§ Data to use:

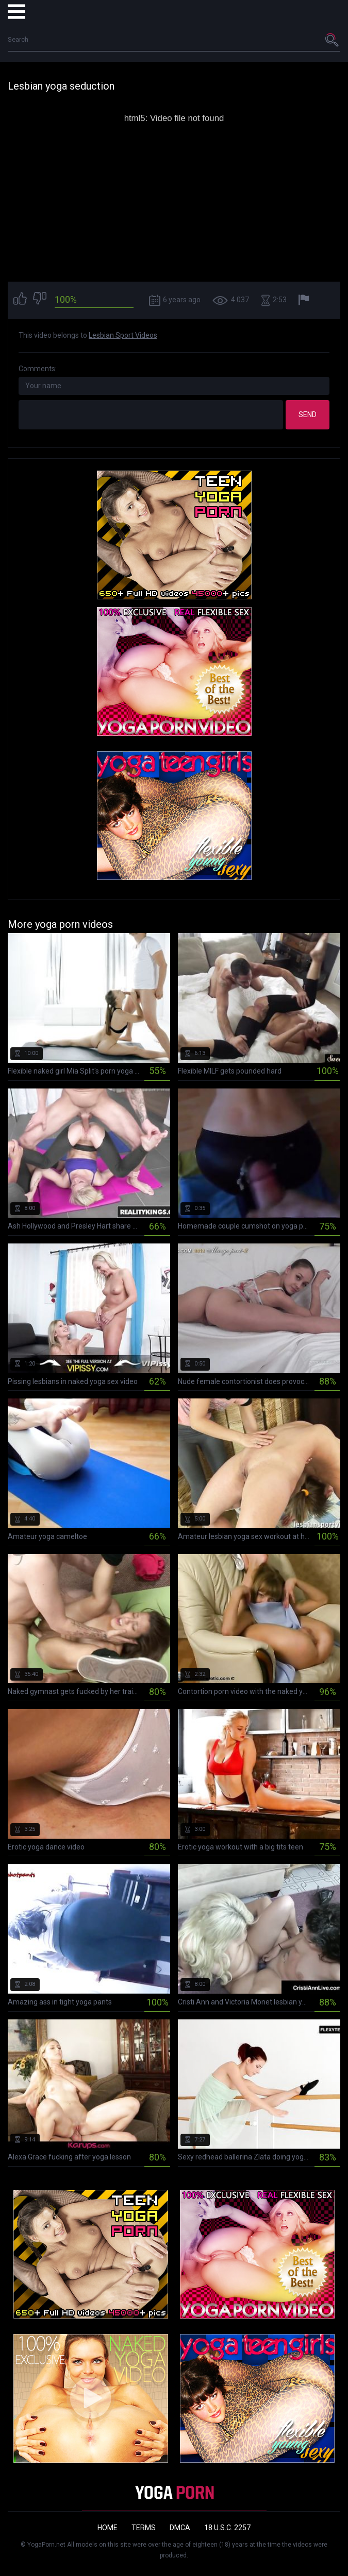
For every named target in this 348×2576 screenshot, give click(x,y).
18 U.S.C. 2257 (227, 2527)
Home (107, 2527)
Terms (143, 2527)
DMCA (180, 2527)
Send (308, 414)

§ What you are asked to do: Rewrite the records with "screenshot" changed to "image" and nothing else altered. Leave out the pictures.

§ Complete response:
For every named target in this 348×2576 image, give click(x,y).
18 U.S.C. 2257 (227, 2527)
Home (107, 2527)
Terms (143, 2527)
DMCA (180, 2527)
Send (308, 414)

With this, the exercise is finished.